One of your biggest claims to fame in your two terms as governor of New Mexico was your 750 vetoes, in addition to more than 1,000 line-item vetoes over potential spending increases. Do you have a favorite veto?
There are a lot of them that stuck out. But it was really about the whole notion of looking at legislation from the standpoint of it being an advantage for anyone as opposed to some specific individuals or groups or corporations.
I think people saw [the vetoes] as good stewardship of tax dollars. And more than anything, that's what it's about.
You have identified yourself with Libertarian Party principles on several occasions. You also supported libertarian standard-bearer and U.S. Rep. Ron Paul, R-Texas, in his 2008 presidential campaign. Do you have a favorite passage from “Atlas Shrugged?”
[Laughs.] “Fountainhead” is probably my favorite Ayn Rand book.

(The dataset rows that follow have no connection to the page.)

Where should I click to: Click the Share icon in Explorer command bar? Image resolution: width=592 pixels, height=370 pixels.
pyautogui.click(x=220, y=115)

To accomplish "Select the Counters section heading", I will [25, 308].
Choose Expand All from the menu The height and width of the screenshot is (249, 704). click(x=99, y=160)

But I'm engaged to this wonderful woman. And at the onset of when we got together she read “Atlas Shrugged,” as kind of an 'I know this is what you're about.' And I just find so much enjoyment in the fact that today, almost on a regular basis, she will see something in the newspaper and say, 'hey, this is right out of “Atlas Shrugged.'”
Gary Johnson, former two-term governor of New Mexico, recently wrote a book, “Seven Principles of Good Government.” The principles form the basis of Johnson's work with the Our America Initiative he founded last year.
The principles are:
• Become reality driven. Don't kid yourself or others. Find out what's what and base your decisions and actions on that.

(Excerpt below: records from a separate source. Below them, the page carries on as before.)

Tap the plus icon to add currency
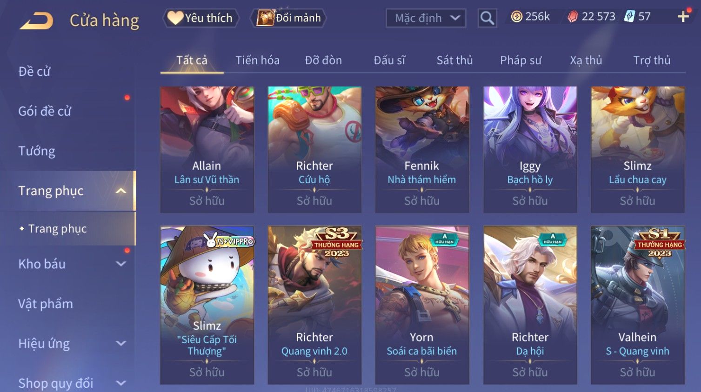The image size is (701, 392). pyautogui.click(x=683, y=17)
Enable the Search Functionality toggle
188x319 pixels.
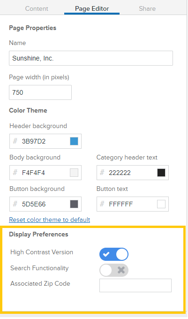click(x=114, y=270)
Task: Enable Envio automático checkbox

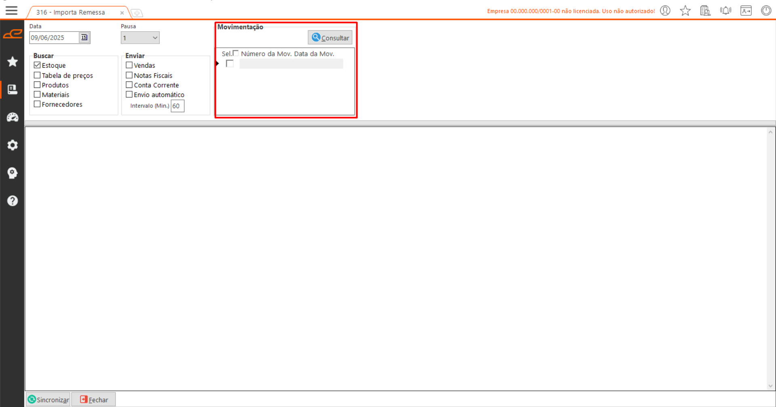Action: [129, 95]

• Always be honest and tell the truth. It's difficult to do damage when you are willing to tell the truth — regardless of the consequences.
• Always do what's right and fair. The more you actually accomplish, the louder your critics become. You've got to learn to ignore your critics. You've got to maintain your integrity.
• Determine your goal, develop a plan to reach that goal and then act. Don't procrastinate.
• Make sure everybody who ought to know what you're doing knows what you're doing.
• Don't hesitate to deliver bad news. There is always time to salvage or fix things. Anything that can be revealed eventually should be revealed immediately.
• Be willing to do whatever it takes to get your job done. If you've got a job that you don't love enough to do what it takes to get your job done, then quit and get one that you do love, and then make a difference.